Extract provided:
>> Start
# Minimum rate per mile (Travel allowance)



## djsim (23 Apr 2008)

Hey Guys, 

I have a quick question. I am based in Limerick and I have to travel to Cork once, maybe twice a month with work. I searched around the web and ABM but could not find a definate answer on this.

Presently, I get €60 euro for the round trip which I beleive is well below what I should be getting. Can anyone pls tell me how much should I get per mile\KM.

If I am getting below, I can demand more or is it up to my employeer?

P.S. The company that I work for give the absoulte min across the board.

Thanks,
James.


----------



## mathepac (23 Apr 2008)

djsim said:


> ...Presently, I get €60 euro for the round trip which I beleive is well below what I should be getting. Can anyone pls tell me how much should I get per mile\KM...


As in all such cases the answer is that "it depends". What you "should get" is whatever is agreed between yourself and your employers.

AFAIK, there is no such thing as a minimum rate, but there are maximum rates that the Revenue agree as free of tax based on the engine capacity of the car, whether the car is privately owned or a company-supplied vehicle and the number of miles travelled per annum, provided the rates and payments are agreed with Revenue in advance.


----------



## Purple (23 Apr 2008)

We pay €0.35 per km. That's the most Revenue let us give.


----------



## Staples (23 Apr 2008)

Purple said:


> We pay €0.35 per km. That's the most Revenue let us give.


 
........without incurring a tax liability perhaps but you're not actually precluded from paying any greater amount.

For a more comprehensive explanation, try the following.

[broken link removed]


----------



## Purple (23 Apr 2008)

Staples said:


> ........without incurring a tax liability perhaps but you're not actually precluded from paying any greater amount.
> 
> For a more comprehensive explanation, try the following.
> 
> [broken link removed]


Spot on.


----------



## djsim (23 Apr 2008)

thanks for the replies 

192@ .35 is €67.20, not worth causing the hassle between us for €7.20.


----------



## csirl (23 Apr 2008)

Your employer can also demand that you travel on public transport if it is cheaper


----------



## djsim (23 Apr 2008)

Limerick To Cork via Irishrail would take me about 3 times longer


----------



## Purple (23 Apr 2008)

djsim said:


> thanks for the replies
> 
> 192@ .35 is €67.20, not worth causing the hassle between us for €7.20.
>> End
Data shown:
>> Start
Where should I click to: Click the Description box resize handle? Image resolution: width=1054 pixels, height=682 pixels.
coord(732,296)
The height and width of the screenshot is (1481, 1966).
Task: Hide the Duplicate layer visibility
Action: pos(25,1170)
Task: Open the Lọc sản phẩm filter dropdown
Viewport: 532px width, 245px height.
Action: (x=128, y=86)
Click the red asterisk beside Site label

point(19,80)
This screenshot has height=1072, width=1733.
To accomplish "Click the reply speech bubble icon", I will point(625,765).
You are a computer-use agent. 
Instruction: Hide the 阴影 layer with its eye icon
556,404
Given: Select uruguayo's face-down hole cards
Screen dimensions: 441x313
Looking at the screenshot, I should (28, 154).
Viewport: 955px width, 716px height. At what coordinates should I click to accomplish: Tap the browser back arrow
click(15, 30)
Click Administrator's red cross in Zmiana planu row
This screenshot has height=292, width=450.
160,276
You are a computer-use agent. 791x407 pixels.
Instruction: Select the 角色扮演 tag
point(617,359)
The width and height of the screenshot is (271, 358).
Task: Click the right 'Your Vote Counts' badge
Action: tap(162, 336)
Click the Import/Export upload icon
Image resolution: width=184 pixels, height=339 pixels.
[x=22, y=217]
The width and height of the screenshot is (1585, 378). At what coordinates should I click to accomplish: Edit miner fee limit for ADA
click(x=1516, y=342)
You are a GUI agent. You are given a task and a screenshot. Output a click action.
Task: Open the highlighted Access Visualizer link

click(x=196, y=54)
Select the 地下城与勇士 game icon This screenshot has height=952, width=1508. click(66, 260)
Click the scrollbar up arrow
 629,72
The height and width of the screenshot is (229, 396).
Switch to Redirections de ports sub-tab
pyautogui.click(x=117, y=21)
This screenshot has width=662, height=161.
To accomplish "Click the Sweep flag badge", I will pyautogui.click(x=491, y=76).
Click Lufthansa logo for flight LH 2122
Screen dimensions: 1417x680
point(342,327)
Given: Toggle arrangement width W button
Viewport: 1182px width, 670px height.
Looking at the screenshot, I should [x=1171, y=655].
>> End
Stated exercise 1: In the travel allowance thread, rewrite the paragraph beginning "AFAIK, there is no such thing as a minimum rate" as a short bulleted list that keeps its main facts.
Stated exercise 2: Extend the forum thread on travel allowance rates, starting right after the last line shown.
The material was taken from a separate source.

Answer 1:
- As far as the writer knows, there is no minimum rate.
- Revenue agrees maximum rates that are free of tax.
- These rates depend on the car's engine capacity, whether the car is privately owned or supplied by the company, and the number of miles traveled per year.
- The rates and payments must be agreed with Revenue in advance.

Answer 2:
While you are getting a little under paid I think you have the right attitude. I hope your employer thinks the same way.


----------



## shipibo (24 Apr 2008)

Djism,

      One thing not clarified. Do you have Company car or is it your car ??

       Rates above are for company cars.

       Loosely, if your own car

AA Rates = € 1.44 , less than 16K km = 1.26/ Km

Do a bit more checking on web, maybe ring AA.


----------



## Purple (24 Apr 2008)

crumdub12 said:


> Djism,
> 
> One thing not clarified. Do you have Company car or is it your car ??
> 
> ...


I think you are incorrect there. If you have a coompany car you don't get paid for each Km you drive since the costs are incurred by the company.


----------



## Murt10 (24 Apr 2008)

I'm not sure how far it is from Limerick to Cork or how long the journey takes but if you are away from base for more than 5 hours you may also be entitled to Subsistence Allowance of E16.32. If you are away for 10 hours it's even better E40.01. This is to cover the cost of lunch or meals etc and is in addition to your mileage allowance. 


http://www.finance.gov.ie/viewdoc.asp?DocID=3333&CatID=28&StartDate=01+January+2005


[broken link removed]


----------



## djsim (24 Apr 2008)

This is great, thanks for all your replies.

Just to confirm that it is my own car I use and I am away for the day, approx 8-9 hrs. Limerick to Cork 120miles. (60X2)

If I was to apporach my boss about a Subsistence Allowance, he would laugh. Lets just say that it is a family business and the perks are VERY basic.

So it seems I am getting well below the national average cos I am getting only €60 for the journey and no Subsistence Allowance.


----------



## shipibo (24 Apr 2008)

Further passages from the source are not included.